EGFR inhibition blocks the effect of Na₃VO₄ on necrotic RPTC-induced alterations in NRK-49F. NRK-49F cells were pretreated with gefitinib (2 μM) for 15 min and exposed to Na₃VO₄ (10 μM) for 1 h and then incubated with necrotic RPTC for an additional 36 h (A). NRK-49F cells were transfected with siRNA targeting EGFR or scrambled siRNA for 24 h. After transfection, cells were treated with necrotic RPTC for 36 h in the presence or absence of Na₃VO₄ (10 μM; B). Cell lysates were prepared and subjected to immunoblot analysis with specific antibodies against α-SMA, fibronectin, α-tubulin, phospho-EGFR, EGFR, phospho-STAT3, or STAT3 (A and B). Representative immunoblots from 3 experiments are shown.

Fig. 8.

Inhibition of protein tyrosine phosphatase (PTP)1B blocks necrotic RPTC-induced fibroblast inactivation. NRK-49F cells were pretreated with different concentrations of TCS-401 as indicated for 1 h and then incubated with necrotic RPTC-Sup for an additional 36 h. Cell lysates were prepared and subjected to immunoblot analysis with specific antibodies against α-SMA, fibronectin, α-tubulin, phospho-EGFR, EGFR, phospho-STAT3, or STAT3 (A and B). NRK-49F cells were pretreated with gefitinib (2 μM) for 15 min and then incubated with 2 μM TCS-401 for 1 h.
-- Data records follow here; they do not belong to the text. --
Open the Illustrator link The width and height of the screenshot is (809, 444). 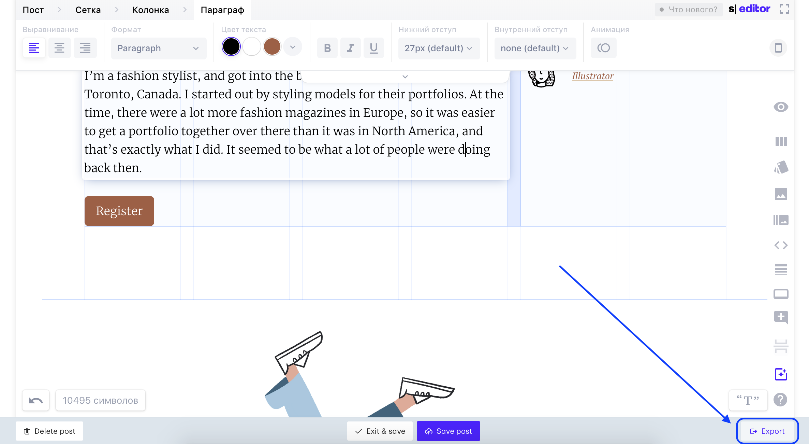(592, 76)
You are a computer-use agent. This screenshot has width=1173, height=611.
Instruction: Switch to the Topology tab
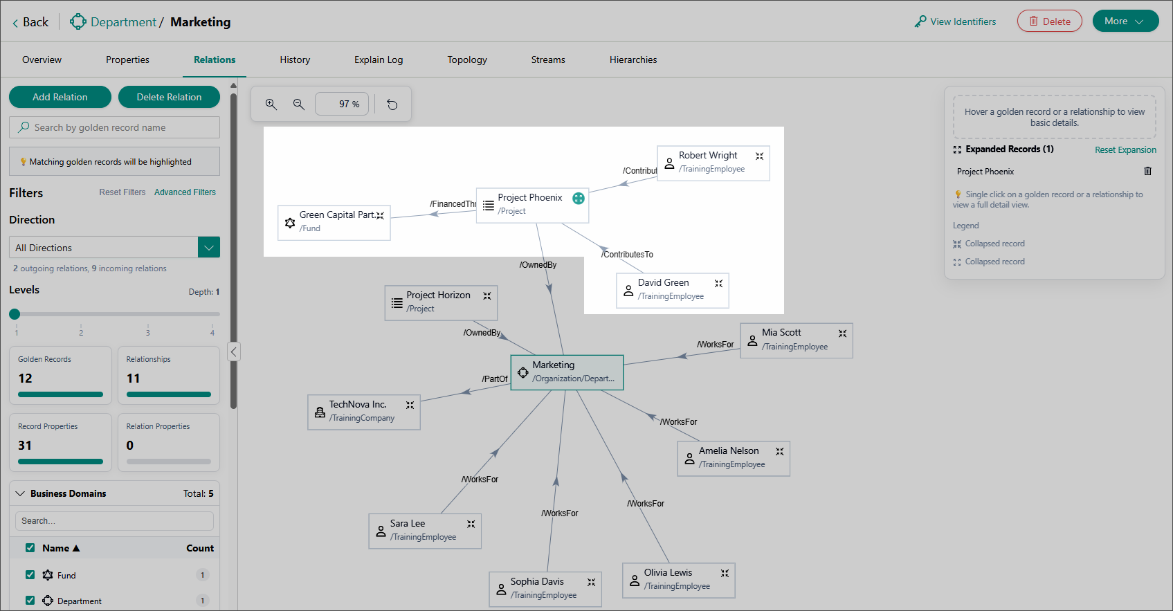(467, 60)
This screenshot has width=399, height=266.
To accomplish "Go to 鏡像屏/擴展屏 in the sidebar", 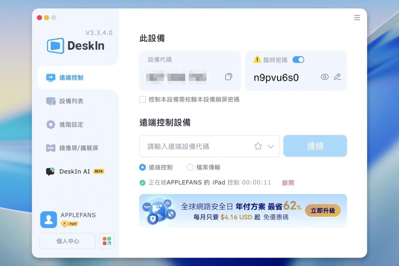I will 78,148.
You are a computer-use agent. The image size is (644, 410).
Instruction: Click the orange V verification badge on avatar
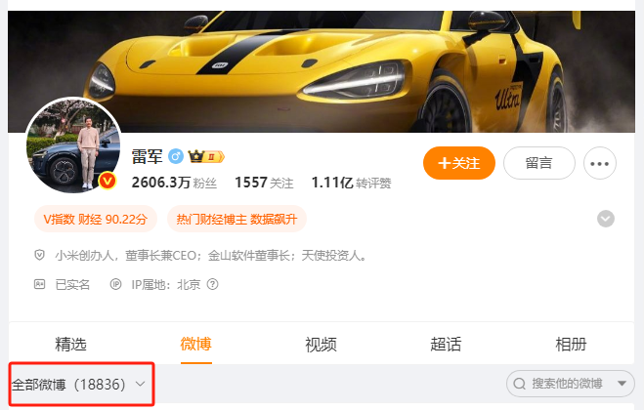click(x=107, y=181)
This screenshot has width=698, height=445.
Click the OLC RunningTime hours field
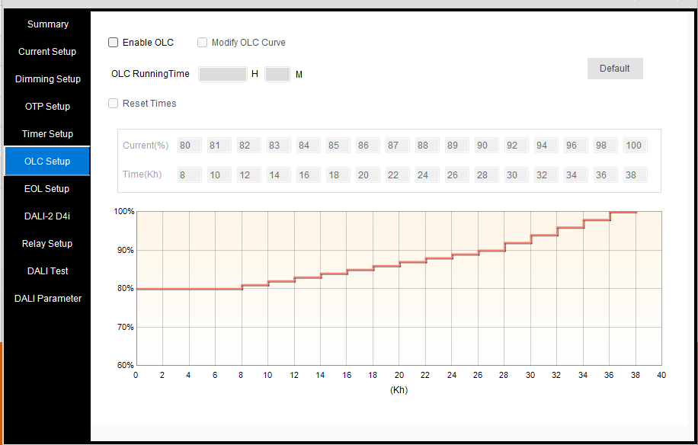coord(223,74)
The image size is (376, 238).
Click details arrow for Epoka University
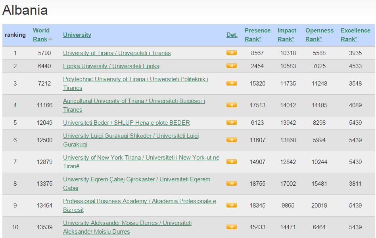[x=231, y=66]
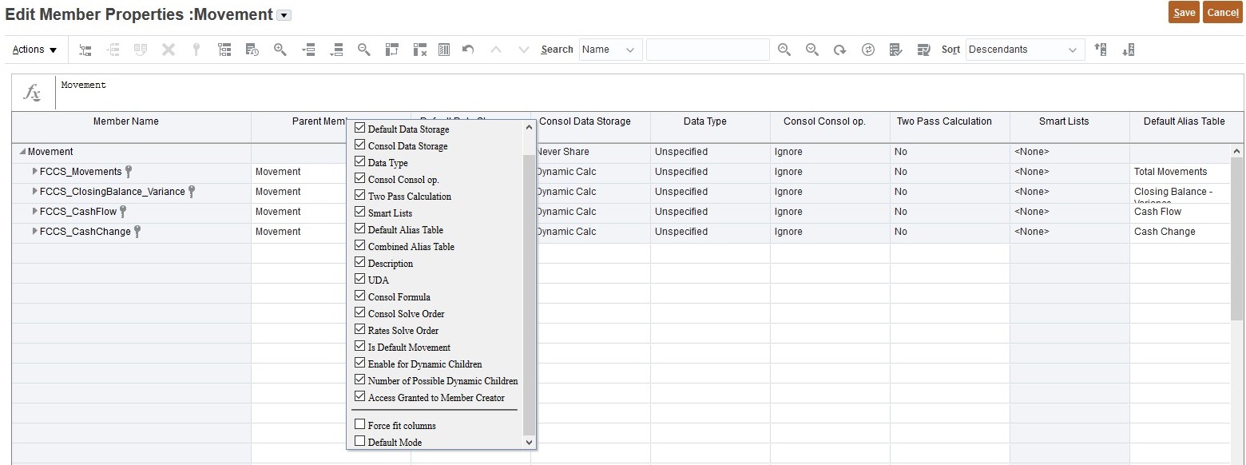Open the Search Name dropdown
The width and height of the screenshot is (1246, 465).
[x=610, y=50]
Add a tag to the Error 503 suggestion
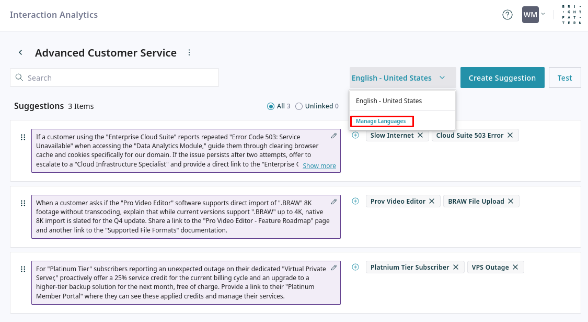588x322 pixels. click(355, 135)
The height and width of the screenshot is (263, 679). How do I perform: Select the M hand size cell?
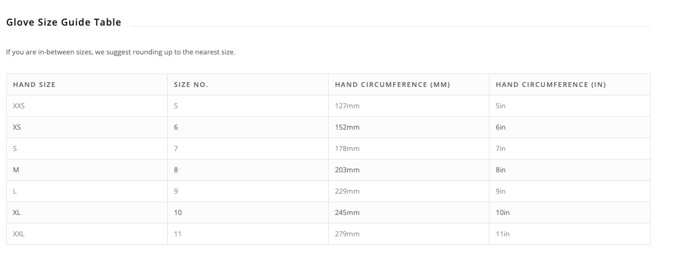click(16, 170)
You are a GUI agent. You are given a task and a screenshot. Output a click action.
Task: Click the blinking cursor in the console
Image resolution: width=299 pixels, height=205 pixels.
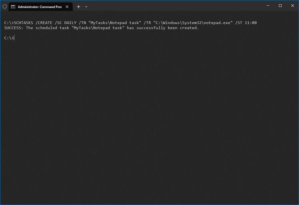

After that, RPTC-Sup was added and incubated for an additional 36 h. Cell lysates were prepared and subjected to immunoblot analysis with specific antibodies against α-SMA, fibronectin, α-tubulin, phospho-EGFR, EGFR, phospho-STAT3, or STAT3 (C and D). Representative immunoblots from 3 experiments are shown.

Fig. 9.

Necrotic RPTC induce PTP1B tyrosine phosphorylaton and its interaction with EGFR. NRK-49F cells were treated with RPTC-Sup for 36 h and then cell lysates were subjected to immunoblotting for PTP1B and GAPDH (A). Normally cultured NRK-49F cells were treated with necrotic RPTC-Sup for 24 h and cells were harvested. Equal concentrations of protein from each sample were immunoprecipitated with PTP1B antibody and then subjected to Western blot analysis for PTP1B, PY20, or EGFR (B). Representative immunoblots from 3 experiments are shown.

Fig. 10.

Mechanisms of necrotic RPTC-Sup-induced inactivation of renal interstitial fibroblasts. Under normal culture condition, EGFR and STAT3 are activated, which is required for activation of renal interstitial fibroblasts. When cells are exposed to necrotic RPTC-Sup, PTP1B is activated, leading to EGFR dephosphorylation and subsequent inactivation of STAT3 and renal interstitial fibroblasts.